----- Stored data

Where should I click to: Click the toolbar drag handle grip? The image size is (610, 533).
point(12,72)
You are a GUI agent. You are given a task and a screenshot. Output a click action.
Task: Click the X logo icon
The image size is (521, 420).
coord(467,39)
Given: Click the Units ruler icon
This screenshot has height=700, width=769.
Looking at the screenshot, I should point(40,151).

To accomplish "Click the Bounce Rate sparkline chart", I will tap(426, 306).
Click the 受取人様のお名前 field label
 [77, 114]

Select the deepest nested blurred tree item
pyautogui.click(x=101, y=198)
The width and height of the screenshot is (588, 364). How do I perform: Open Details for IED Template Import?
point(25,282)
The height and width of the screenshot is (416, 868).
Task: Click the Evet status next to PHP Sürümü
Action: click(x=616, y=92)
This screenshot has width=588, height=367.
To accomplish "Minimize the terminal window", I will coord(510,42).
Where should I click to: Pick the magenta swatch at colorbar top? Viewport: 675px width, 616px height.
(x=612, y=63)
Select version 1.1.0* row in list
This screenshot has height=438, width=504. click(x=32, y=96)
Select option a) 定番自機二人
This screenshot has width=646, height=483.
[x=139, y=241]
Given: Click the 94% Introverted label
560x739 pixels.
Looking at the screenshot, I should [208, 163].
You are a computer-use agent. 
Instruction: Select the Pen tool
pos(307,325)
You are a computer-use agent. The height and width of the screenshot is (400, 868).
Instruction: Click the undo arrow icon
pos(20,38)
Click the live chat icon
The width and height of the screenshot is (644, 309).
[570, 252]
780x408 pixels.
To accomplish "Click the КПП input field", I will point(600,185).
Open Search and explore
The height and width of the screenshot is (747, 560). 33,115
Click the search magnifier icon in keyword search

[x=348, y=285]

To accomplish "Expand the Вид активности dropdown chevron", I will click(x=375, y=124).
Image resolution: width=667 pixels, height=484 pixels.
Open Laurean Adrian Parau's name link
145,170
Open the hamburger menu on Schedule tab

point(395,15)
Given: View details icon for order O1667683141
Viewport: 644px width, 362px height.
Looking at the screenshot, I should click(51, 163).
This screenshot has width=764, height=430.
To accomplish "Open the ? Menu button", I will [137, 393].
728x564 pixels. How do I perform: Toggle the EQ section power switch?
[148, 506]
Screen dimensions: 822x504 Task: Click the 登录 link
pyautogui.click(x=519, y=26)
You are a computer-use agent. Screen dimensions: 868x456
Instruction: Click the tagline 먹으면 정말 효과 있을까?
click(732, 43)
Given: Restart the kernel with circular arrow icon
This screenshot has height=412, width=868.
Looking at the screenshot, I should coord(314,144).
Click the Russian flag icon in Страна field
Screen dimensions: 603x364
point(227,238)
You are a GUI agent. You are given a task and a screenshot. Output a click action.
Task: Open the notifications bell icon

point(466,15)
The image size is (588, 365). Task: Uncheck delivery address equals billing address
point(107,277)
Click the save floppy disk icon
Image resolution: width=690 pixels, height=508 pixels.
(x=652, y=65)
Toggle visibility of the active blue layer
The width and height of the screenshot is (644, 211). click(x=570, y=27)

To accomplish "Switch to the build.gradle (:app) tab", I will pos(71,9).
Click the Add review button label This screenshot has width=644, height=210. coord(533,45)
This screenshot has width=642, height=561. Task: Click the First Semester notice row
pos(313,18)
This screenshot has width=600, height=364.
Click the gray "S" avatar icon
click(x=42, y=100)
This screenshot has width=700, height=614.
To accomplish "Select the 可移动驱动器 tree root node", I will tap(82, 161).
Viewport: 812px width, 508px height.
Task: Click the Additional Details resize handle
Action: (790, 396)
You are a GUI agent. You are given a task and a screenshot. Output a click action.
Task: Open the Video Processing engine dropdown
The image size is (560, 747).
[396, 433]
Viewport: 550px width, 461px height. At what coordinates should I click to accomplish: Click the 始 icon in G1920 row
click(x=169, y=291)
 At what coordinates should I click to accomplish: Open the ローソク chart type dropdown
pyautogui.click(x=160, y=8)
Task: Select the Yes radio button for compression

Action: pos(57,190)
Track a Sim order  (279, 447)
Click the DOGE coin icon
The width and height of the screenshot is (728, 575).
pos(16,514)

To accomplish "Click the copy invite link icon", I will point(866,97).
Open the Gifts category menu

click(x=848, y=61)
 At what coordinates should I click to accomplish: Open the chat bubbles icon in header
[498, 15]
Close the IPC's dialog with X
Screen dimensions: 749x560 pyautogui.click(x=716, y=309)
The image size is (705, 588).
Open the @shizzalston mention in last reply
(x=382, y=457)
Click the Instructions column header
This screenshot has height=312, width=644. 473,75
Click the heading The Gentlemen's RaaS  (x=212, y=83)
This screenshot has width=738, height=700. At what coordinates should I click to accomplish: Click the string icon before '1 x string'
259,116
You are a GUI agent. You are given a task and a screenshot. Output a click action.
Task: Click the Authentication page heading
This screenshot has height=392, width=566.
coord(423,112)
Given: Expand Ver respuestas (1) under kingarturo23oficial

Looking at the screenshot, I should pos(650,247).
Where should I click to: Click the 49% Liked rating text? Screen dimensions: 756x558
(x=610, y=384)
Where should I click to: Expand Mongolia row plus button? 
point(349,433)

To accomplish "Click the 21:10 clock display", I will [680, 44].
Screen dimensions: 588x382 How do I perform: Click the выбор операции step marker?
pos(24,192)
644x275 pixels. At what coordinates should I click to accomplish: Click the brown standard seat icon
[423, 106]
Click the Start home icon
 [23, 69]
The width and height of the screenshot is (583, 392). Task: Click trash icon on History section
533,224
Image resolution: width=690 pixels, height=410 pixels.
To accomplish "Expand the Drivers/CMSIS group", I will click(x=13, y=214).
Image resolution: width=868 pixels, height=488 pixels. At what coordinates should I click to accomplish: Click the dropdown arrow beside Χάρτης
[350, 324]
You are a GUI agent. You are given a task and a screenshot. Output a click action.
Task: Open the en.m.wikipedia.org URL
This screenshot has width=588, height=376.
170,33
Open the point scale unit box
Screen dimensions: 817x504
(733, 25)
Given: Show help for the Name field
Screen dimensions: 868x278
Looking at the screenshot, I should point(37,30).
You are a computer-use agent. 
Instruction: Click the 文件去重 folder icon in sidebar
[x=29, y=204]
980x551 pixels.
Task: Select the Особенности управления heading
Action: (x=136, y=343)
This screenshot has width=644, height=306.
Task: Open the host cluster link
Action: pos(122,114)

----------

Look through the records and copy down every line that holds "order".

Reply to the task
Given: View details icon for order O1667683141
Track a Sim order  (279, 447)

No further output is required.